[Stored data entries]
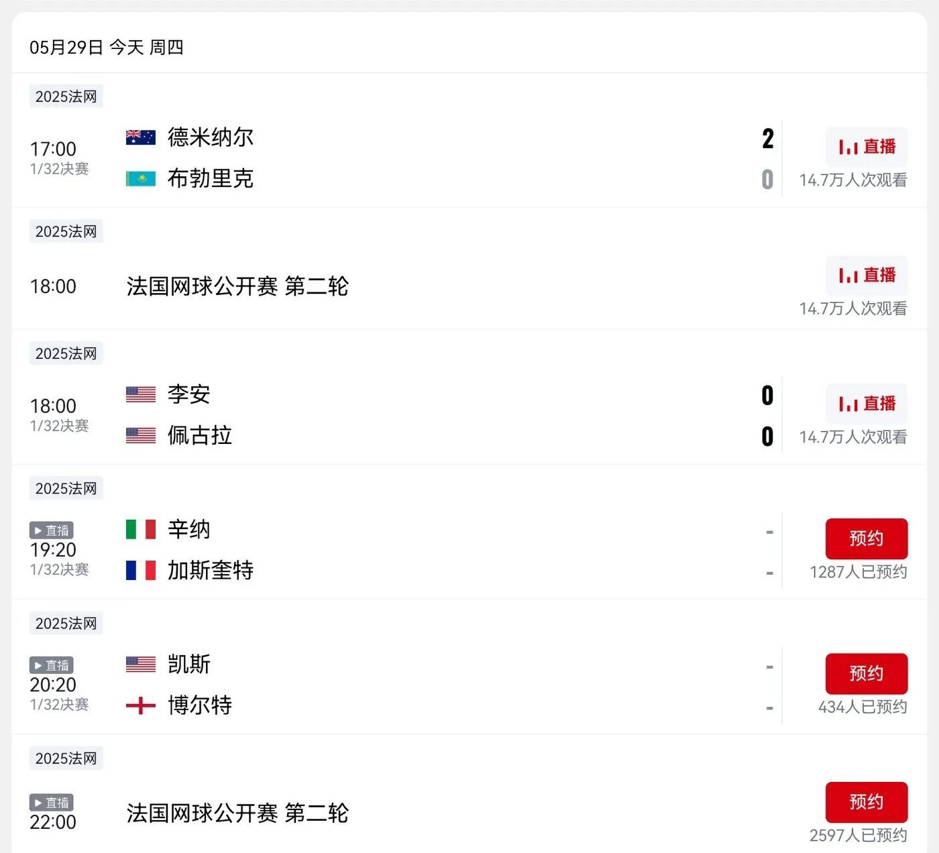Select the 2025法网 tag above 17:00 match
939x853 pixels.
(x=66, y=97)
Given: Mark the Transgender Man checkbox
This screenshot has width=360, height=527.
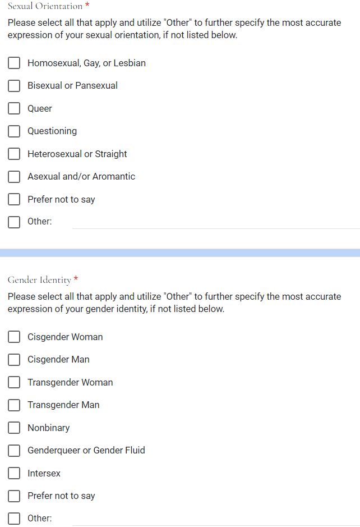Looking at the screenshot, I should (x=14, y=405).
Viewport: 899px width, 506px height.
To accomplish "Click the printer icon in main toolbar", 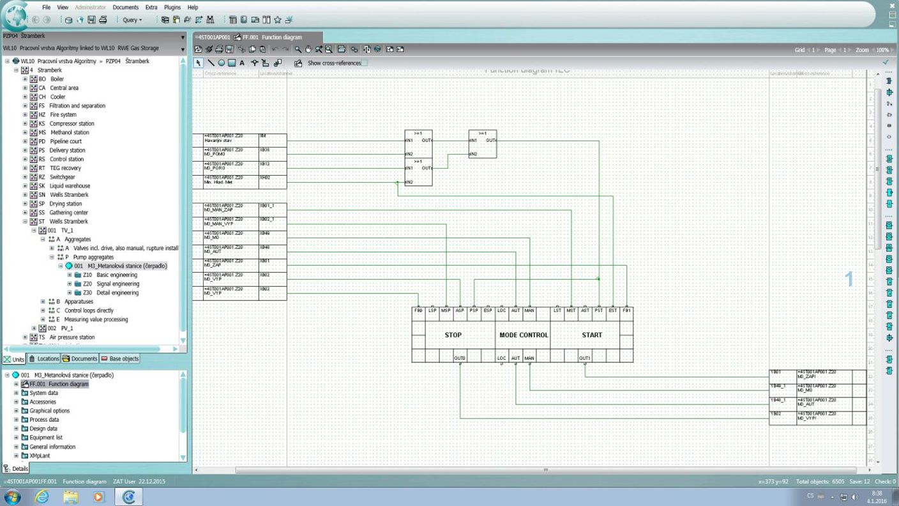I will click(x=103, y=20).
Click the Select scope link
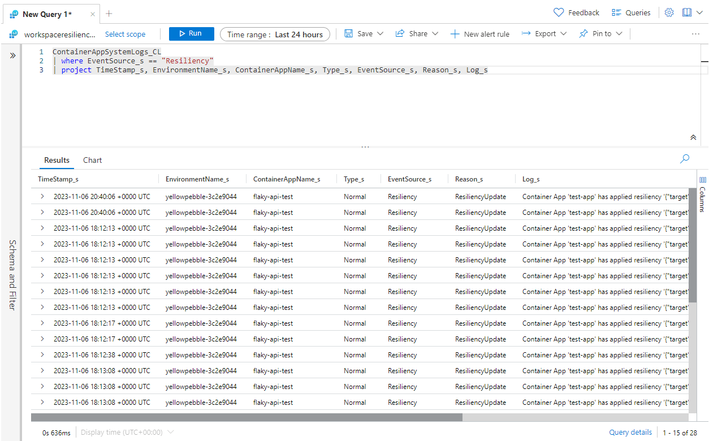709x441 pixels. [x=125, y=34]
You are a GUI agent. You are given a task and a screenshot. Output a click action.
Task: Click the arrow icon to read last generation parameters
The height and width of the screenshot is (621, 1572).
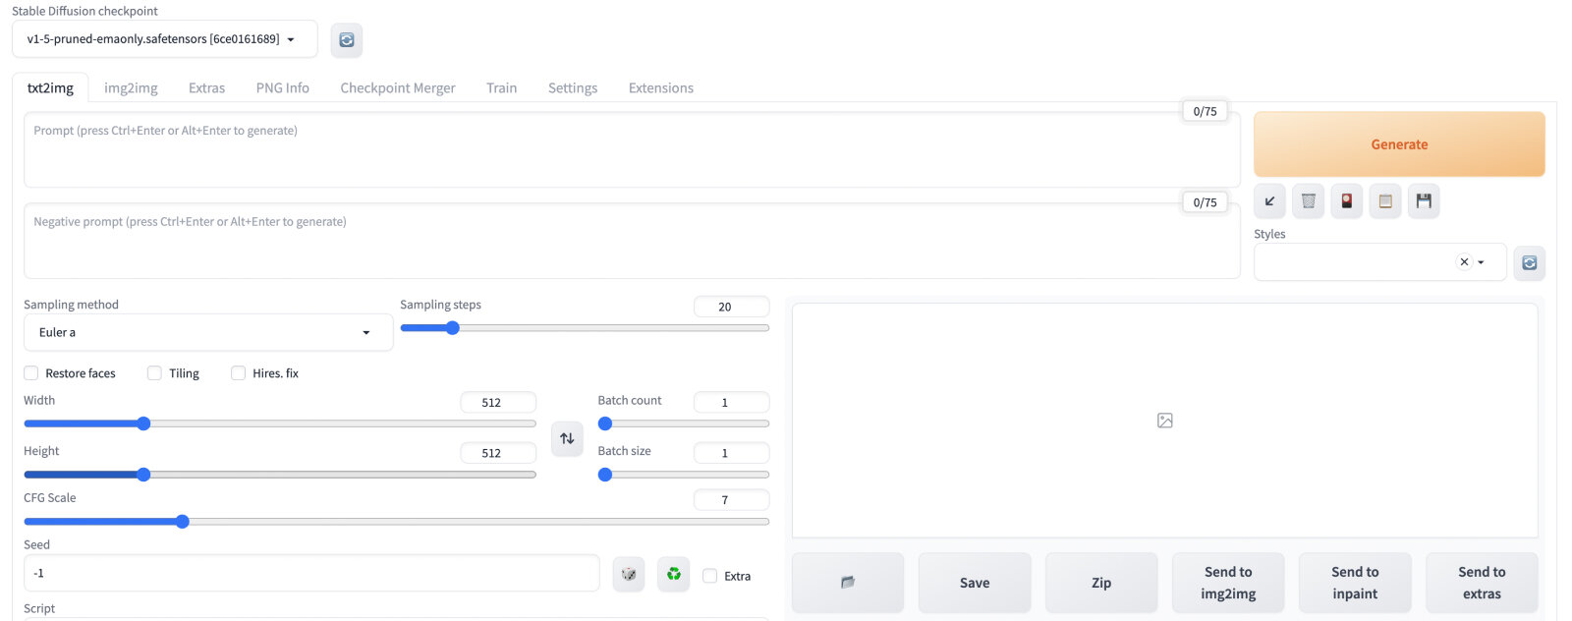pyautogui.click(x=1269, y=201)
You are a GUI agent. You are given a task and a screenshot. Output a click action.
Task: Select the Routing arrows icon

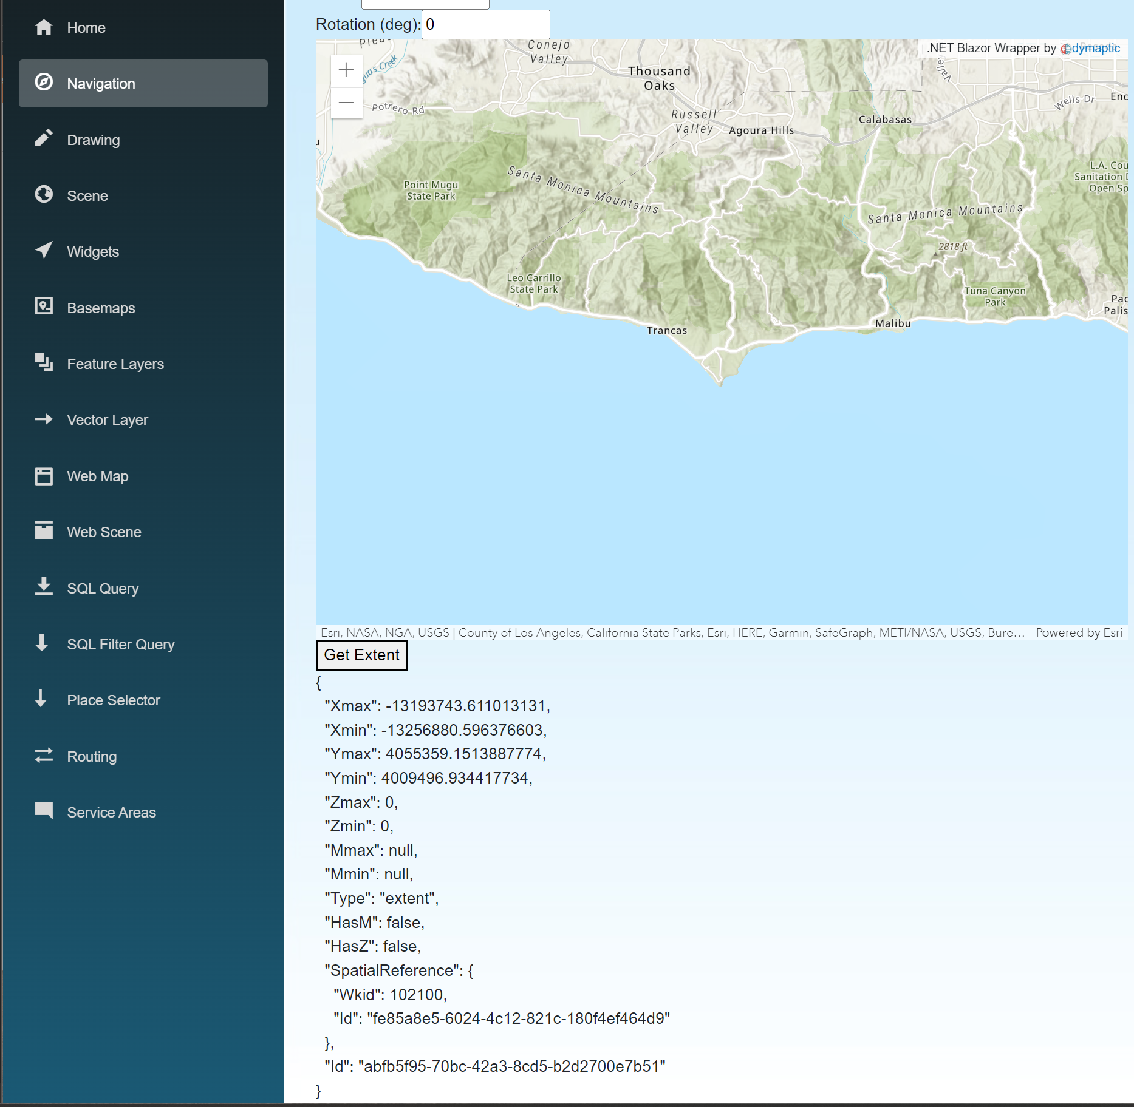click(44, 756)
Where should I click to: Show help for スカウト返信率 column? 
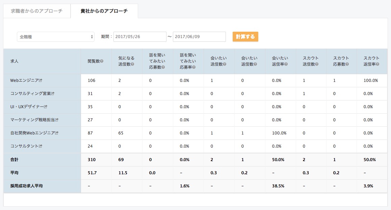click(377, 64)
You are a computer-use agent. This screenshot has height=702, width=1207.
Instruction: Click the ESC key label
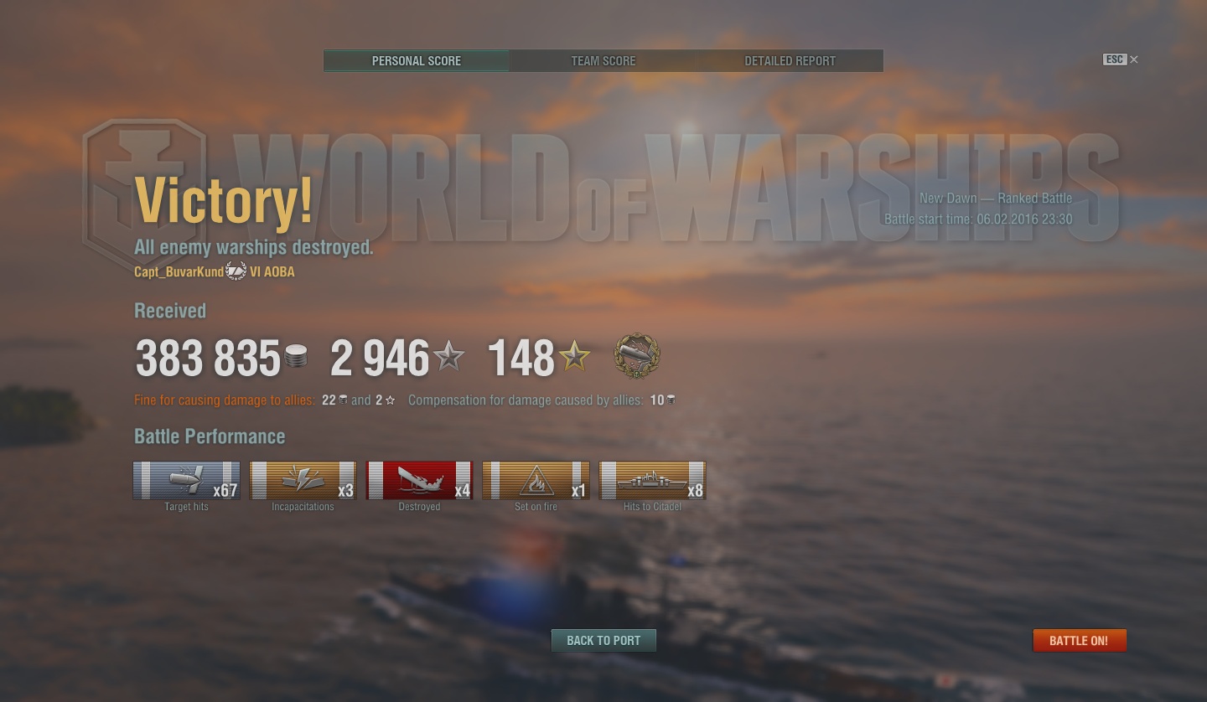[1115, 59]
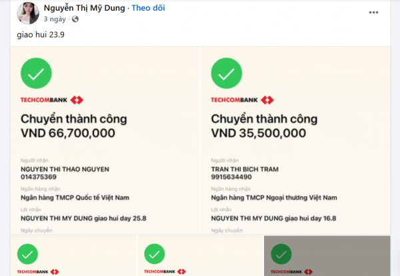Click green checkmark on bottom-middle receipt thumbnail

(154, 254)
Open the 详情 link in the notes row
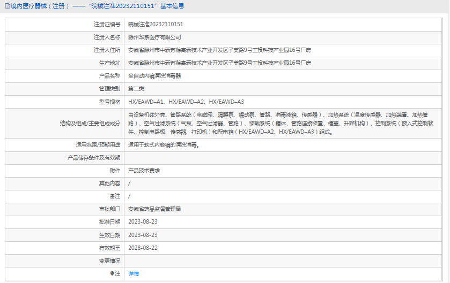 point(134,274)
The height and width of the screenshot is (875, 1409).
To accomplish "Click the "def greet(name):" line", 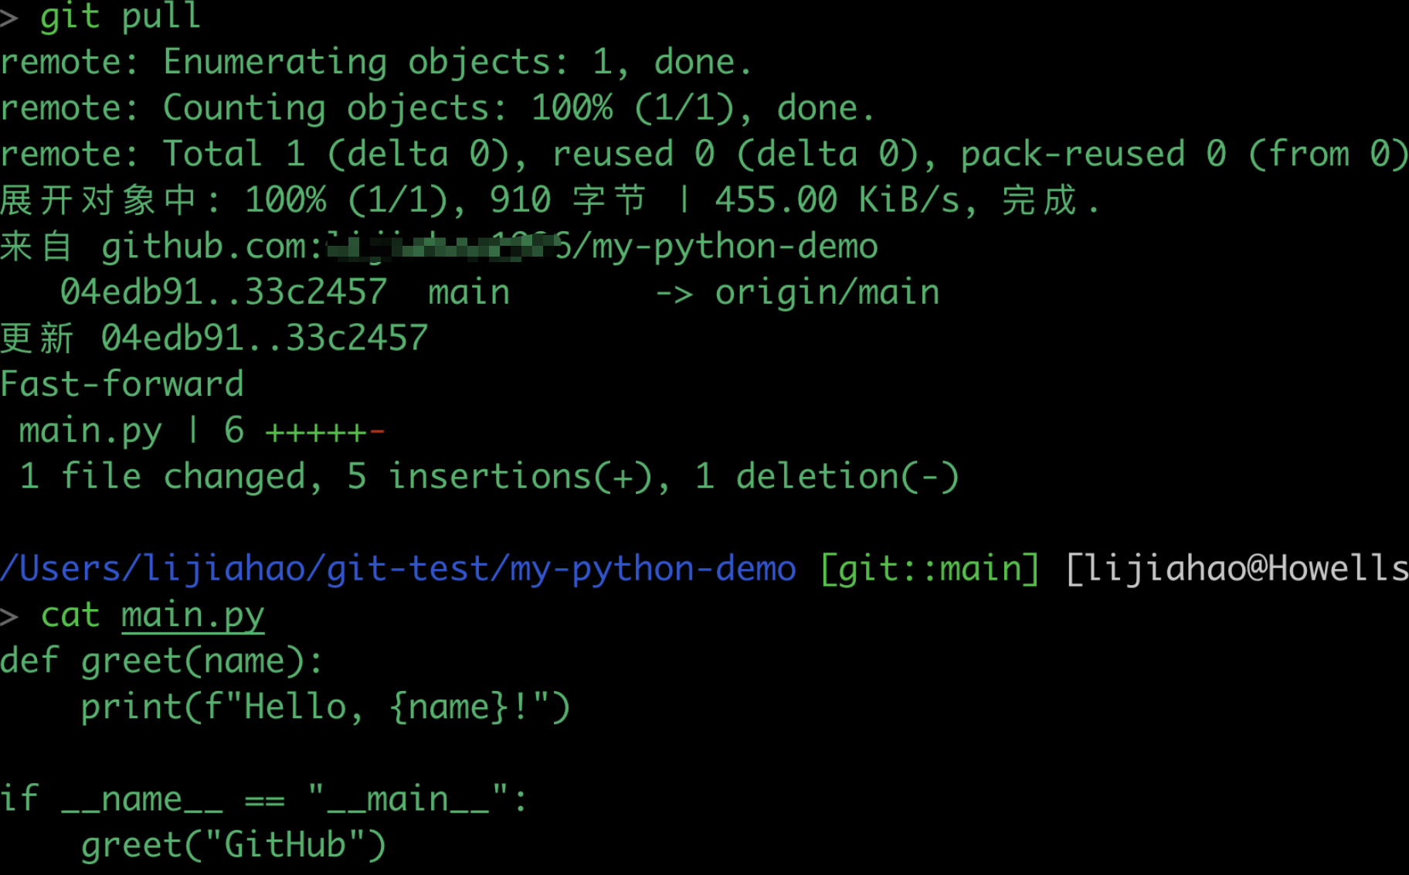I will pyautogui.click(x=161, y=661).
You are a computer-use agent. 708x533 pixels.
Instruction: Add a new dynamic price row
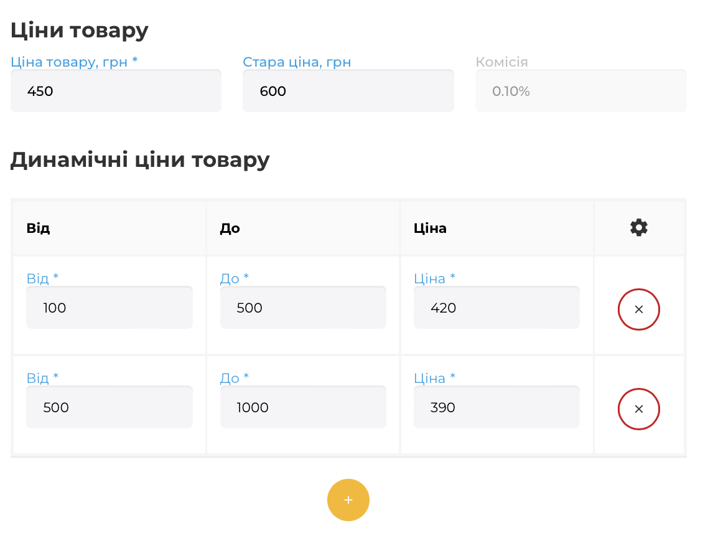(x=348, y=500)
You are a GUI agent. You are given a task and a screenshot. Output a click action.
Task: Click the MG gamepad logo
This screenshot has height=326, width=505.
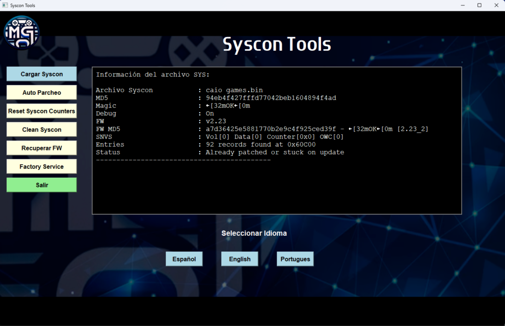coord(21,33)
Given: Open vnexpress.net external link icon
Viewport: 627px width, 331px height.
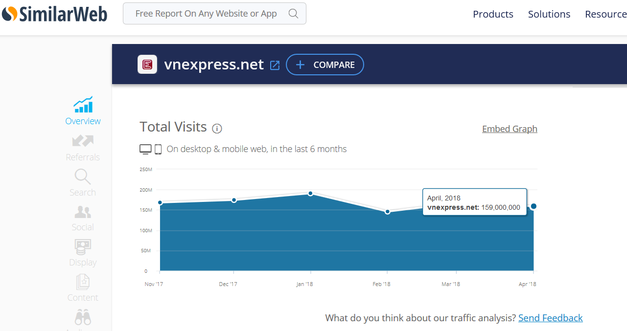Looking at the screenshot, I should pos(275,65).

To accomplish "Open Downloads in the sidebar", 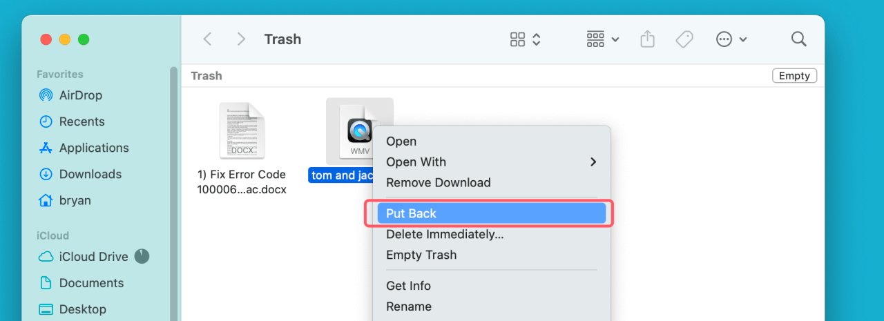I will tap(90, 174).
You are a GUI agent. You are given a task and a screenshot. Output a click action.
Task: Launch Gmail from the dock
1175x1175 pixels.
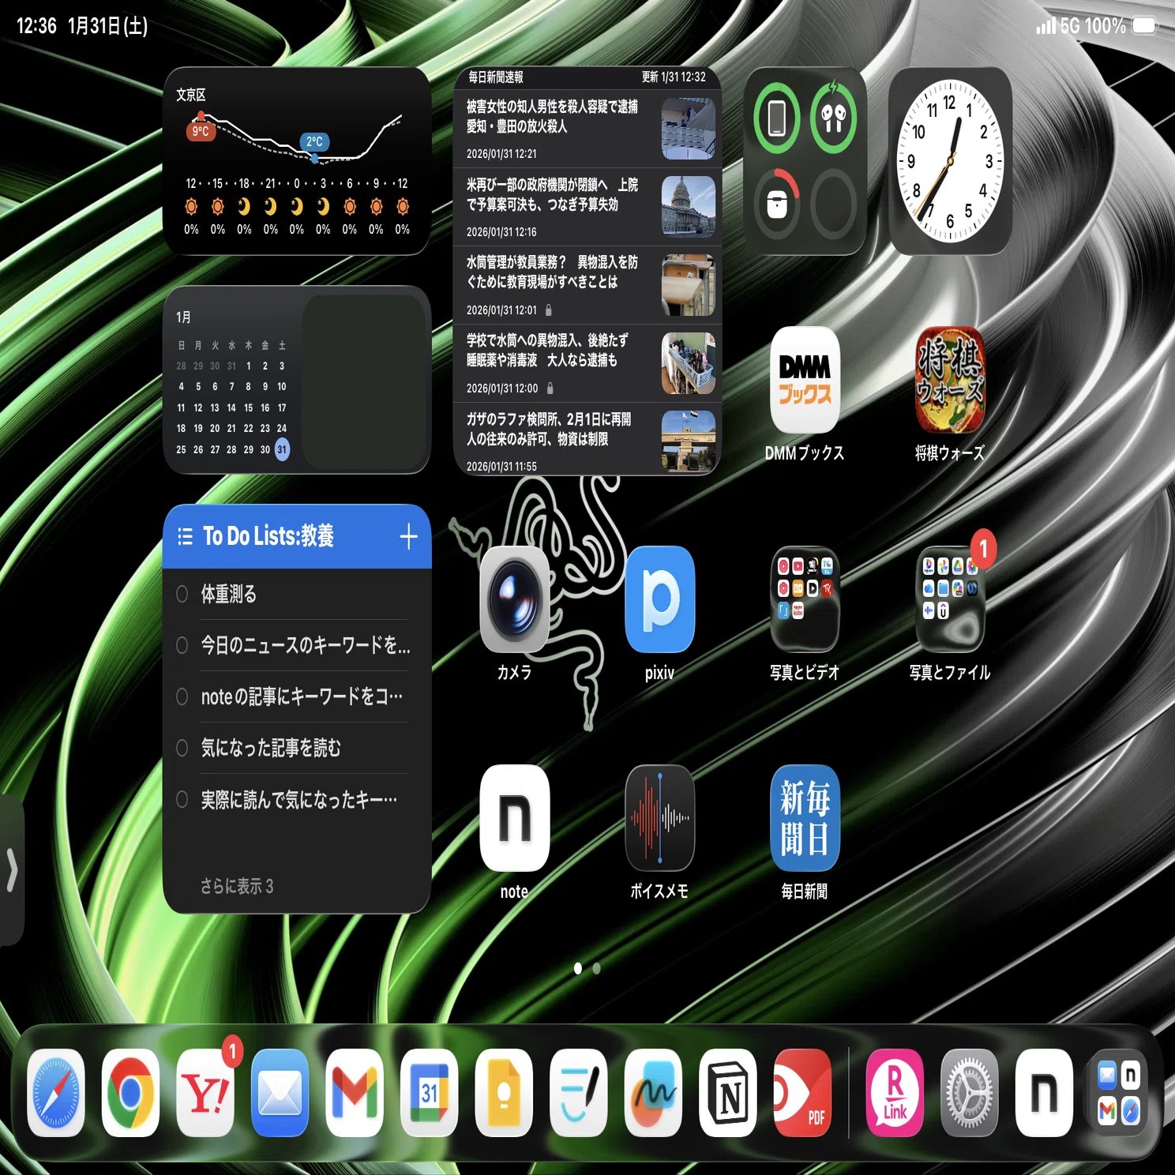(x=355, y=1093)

- [TASK INSTRUCTIONS] Lines that contain "computer" are the result; find them in the entries above and copy each one.

- [EXERCISE SOLUTION]
You are a computer-use agent. This screenshot has height=702, width=1207.
You are a computer-use agent. 708x533 pixels.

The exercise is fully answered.